To use it in PyPipeline, we have to put it inside a pipeline. We'll build the pipeline as follows:

![Training pipeline](mnistclassification-training-pipeline.png)

The training pipeline consists of 3 cells:
- Two ``DataLoaderSourceCells``, which can be configured with a PyTorch ``DataLoader`` object to load samples
  and their corresponding labels.
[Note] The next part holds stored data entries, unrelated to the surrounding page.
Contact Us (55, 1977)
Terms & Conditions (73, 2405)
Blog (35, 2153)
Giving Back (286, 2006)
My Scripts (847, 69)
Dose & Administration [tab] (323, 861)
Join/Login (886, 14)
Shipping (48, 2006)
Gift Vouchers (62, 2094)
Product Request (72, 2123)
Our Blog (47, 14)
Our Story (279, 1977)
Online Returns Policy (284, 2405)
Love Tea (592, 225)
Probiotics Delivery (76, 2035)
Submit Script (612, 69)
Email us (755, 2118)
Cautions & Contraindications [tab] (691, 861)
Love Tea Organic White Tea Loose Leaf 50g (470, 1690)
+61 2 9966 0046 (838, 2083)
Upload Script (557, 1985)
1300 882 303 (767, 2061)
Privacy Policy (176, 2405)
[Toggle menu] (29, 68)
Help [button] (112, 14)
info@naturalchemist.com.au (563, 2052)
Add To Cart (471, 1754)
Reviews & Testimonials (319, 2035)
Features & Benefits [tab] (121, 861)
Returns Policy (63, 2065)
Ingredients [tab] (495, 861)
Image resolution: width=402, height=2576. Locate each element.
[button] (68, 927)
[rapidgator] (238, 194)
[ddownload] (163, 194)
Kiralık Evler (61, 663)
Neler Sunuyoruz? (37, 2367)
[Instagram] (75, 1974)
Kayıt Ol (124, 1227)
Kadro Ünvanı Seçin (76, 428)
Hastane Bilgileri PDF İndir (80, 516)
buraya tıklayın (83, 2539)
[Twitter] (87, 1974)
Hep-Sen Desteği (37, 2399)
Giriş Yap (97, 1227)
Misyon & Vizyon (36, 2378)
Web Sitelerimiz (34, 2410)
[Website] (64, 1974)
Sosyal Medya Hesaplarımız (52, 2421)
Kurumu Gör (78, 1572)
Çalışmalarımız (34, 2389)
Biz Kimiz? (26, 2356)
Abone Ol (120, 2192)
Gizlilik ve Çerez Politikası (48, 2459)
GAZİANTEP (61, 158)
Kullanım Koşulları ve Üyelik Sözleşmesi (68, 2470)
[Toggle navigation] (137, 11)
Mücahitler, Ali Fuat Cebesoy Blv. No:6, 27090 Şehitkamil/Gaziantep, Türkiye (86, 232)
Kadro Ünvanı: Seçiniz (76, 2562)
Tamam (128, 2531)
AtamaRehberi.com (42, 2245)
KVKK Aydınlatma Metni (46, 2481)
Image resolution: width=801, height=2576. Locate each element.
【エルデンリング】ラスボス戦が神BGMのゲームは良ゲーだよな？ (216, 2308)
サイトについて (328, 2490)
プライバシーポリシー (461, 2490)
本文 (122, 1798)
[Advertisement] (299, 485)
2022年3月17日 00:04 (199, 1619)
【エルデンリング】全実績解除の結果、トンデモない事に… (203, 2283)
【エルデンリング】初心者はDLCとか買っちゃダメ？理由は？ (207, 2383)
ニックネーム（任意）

As PyTorch dataloaders load their data in batches,
  this cell has an option to remove the batch dimension when the dataloader batch size is set to 1.
- A ``ResNetClassifierTrainingsCell``, which trains the whole network in 1 ``pull()`` call.

Note that this pipeline uses **advanced control flow**: the pipeline has only to be pulled once to fully train the model.
During that pull, the training cell pulls its inputs multiple times in different phases.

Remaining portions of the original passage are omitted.